In their motion for reconsideration, the SC’s dismissal would raise a "potentially absurd situation” where the indirect perpetrator is being tried while those who executed the drug war cannot be prosecuted domestically.
“This case seriously risks becoming an emblematic example of Philippine State inaction—that the Philippines is not investigating or prosecuting the crimes against humanity of murder perpetuated during the Philippine ‘war on drugs,’ as even cases against low-level perpetrators consisting of ordinary charges of murder and frustrated murder — such as those committed against the petitioners’ loved ones — are dismissed summarily despite overwhelming evidence that supports the police respondents’ prosecution,” the petition read.
The motion further asserted that the case had strong evidence—something sorely lacking from many drug war cases.
There were eyewitnesses and a medical assessment that confirmed the execution-style killing of the victims. A court also said that Morillo committed no unlawful aggression, which casts doubt on the police’s “nanlaban” narrative.
“If the Supreme Court finds that the petitioners’ pieces of evidence are not enough to support the prosecution of the respondent police perpetrators, then virtually none of the thousands of killings during the ‘war on drugs’ can ever be prosecuted domestically,” the motion read.

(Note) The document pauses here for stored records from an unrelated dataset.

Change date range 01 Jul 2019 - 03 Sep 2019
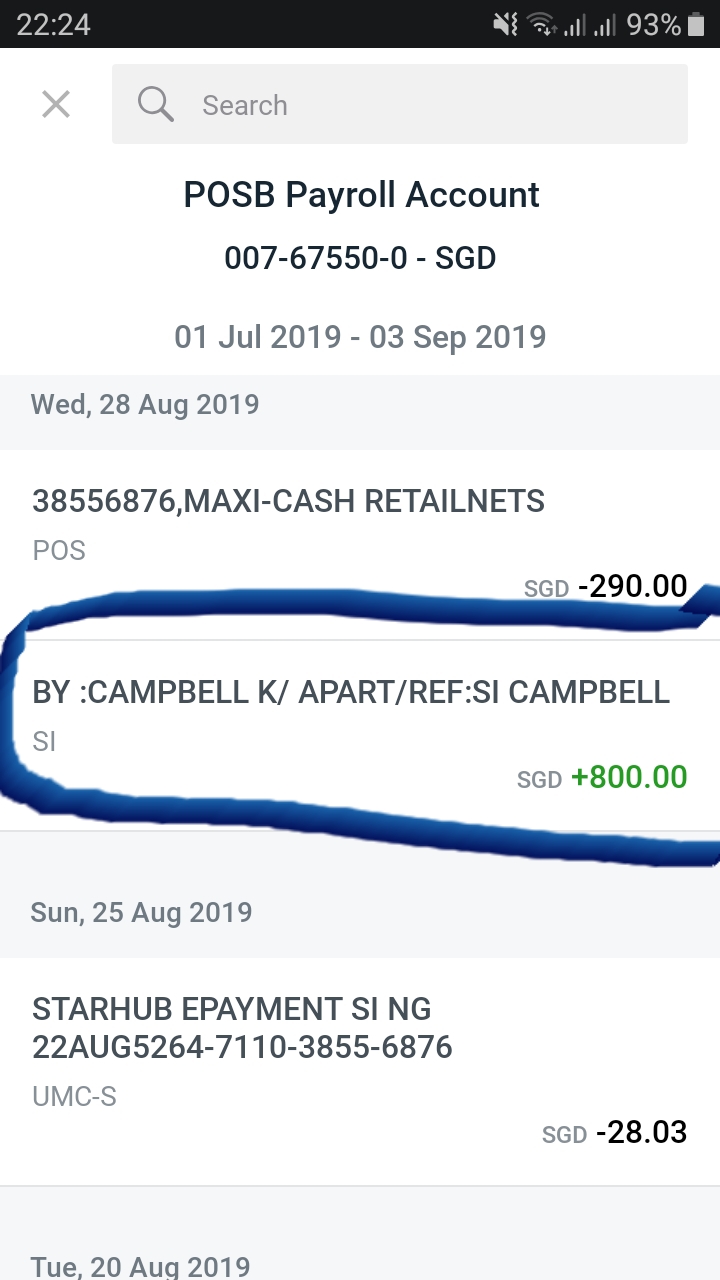The height and width of the screenshot is (1280, 720). tap(360, 337)
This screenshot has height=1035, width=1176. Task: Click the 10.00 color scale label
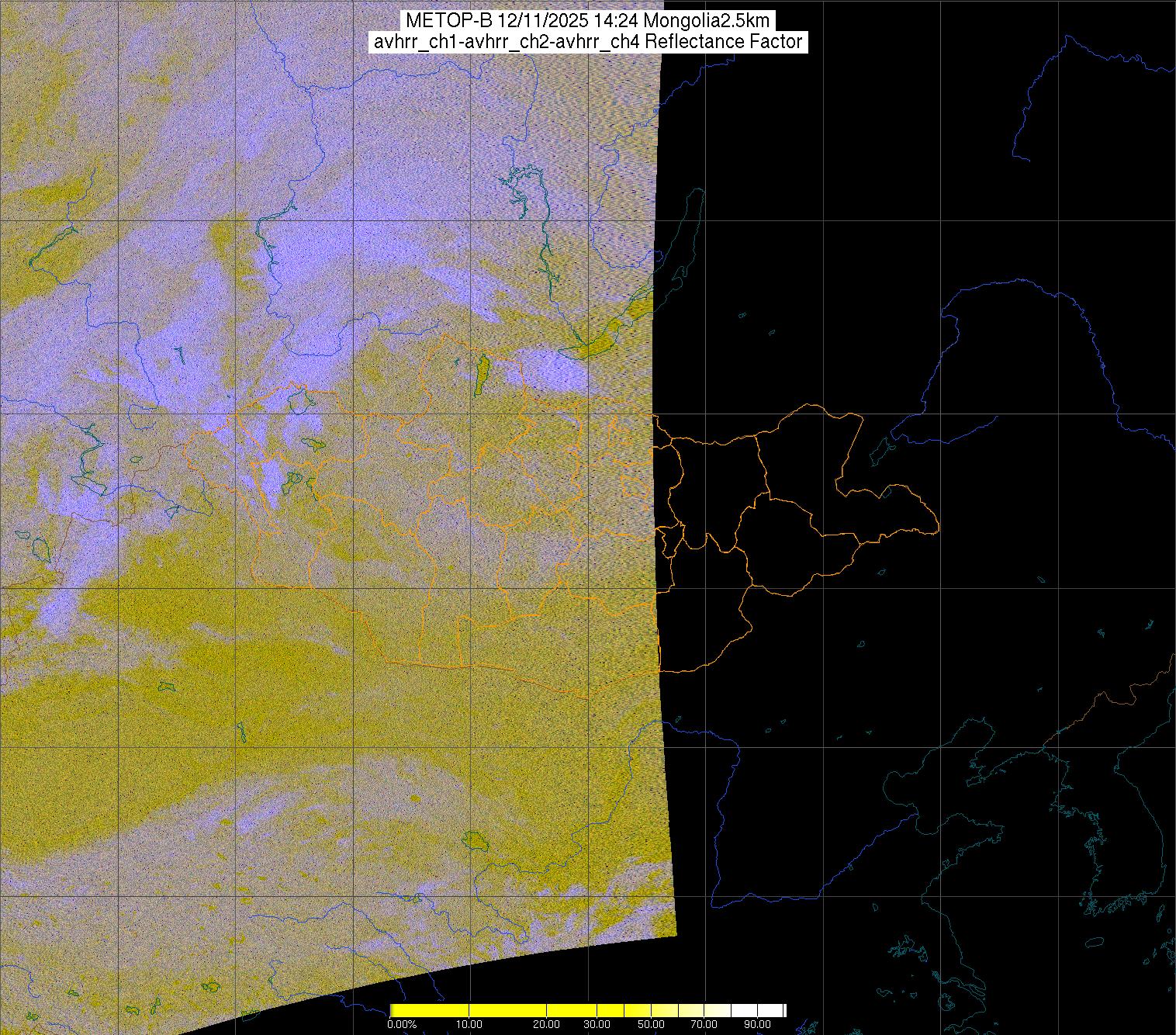click(469, 1025)
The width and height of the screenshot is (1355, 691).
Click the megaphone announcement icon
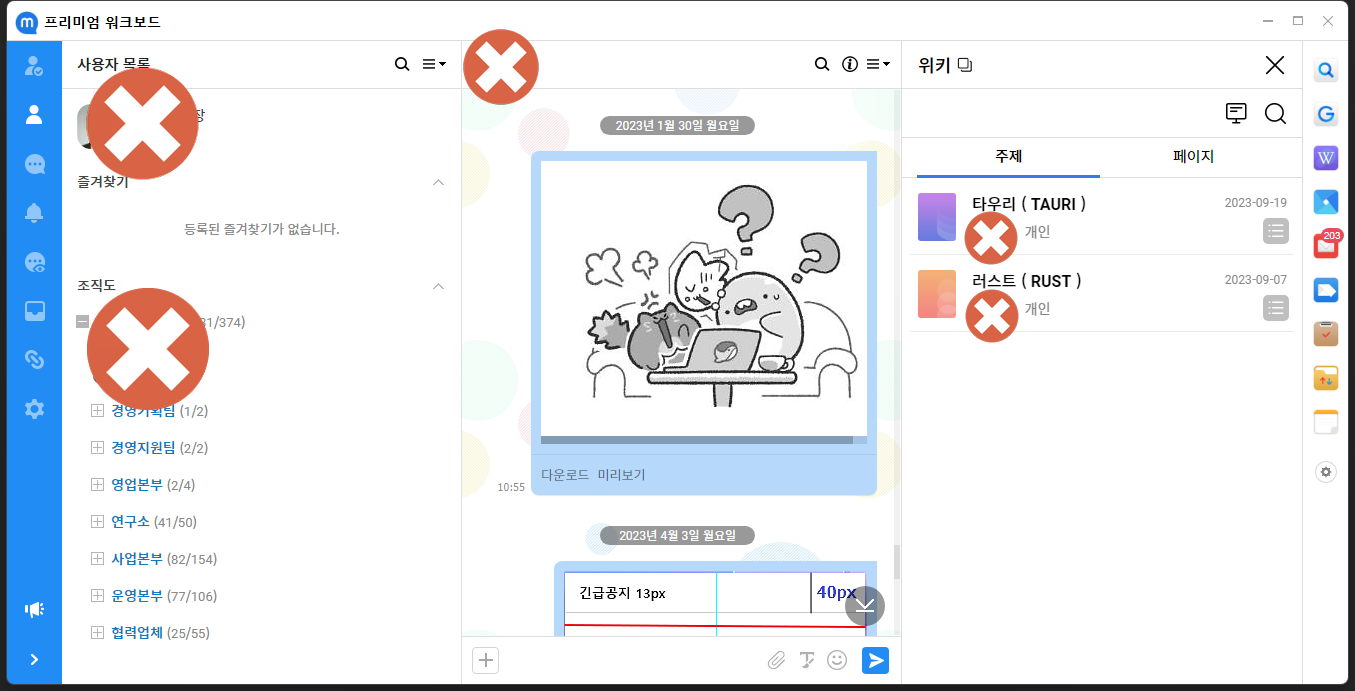tap(34, 610)
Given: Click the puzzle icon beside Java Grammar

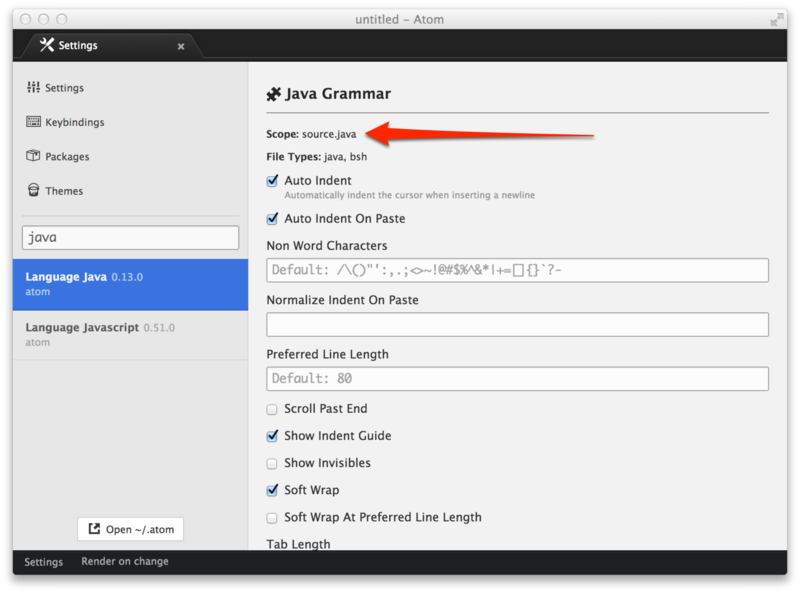Looking at the screenshot, I should click(x=274, y=94).
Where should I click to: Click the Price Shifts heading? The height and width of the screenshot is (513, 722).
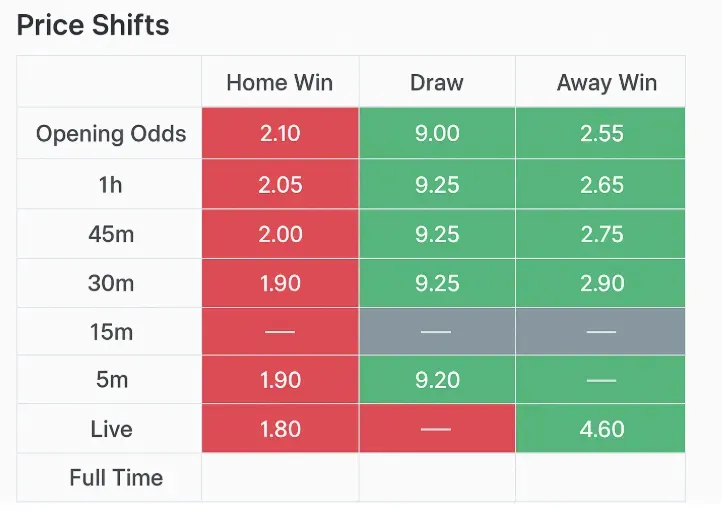point(93,25)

The SC was also to declare that the Ombudsman had committed a grave abuse of discretion when they junked Morillo’s case.
Around 6,000 to 30,000 were killed during the drug war. While Duterte was shipped off to the Hague in March, many of his political allies rallied around him, which, in the eyes of the ICC, proved that he still had a strong influence over national matters.
While political actors continue to debate Duterte’s detainment abroad, the families left behind by drug war victims have yet to be given justice—many of them doubting if such justice can be found in local courts.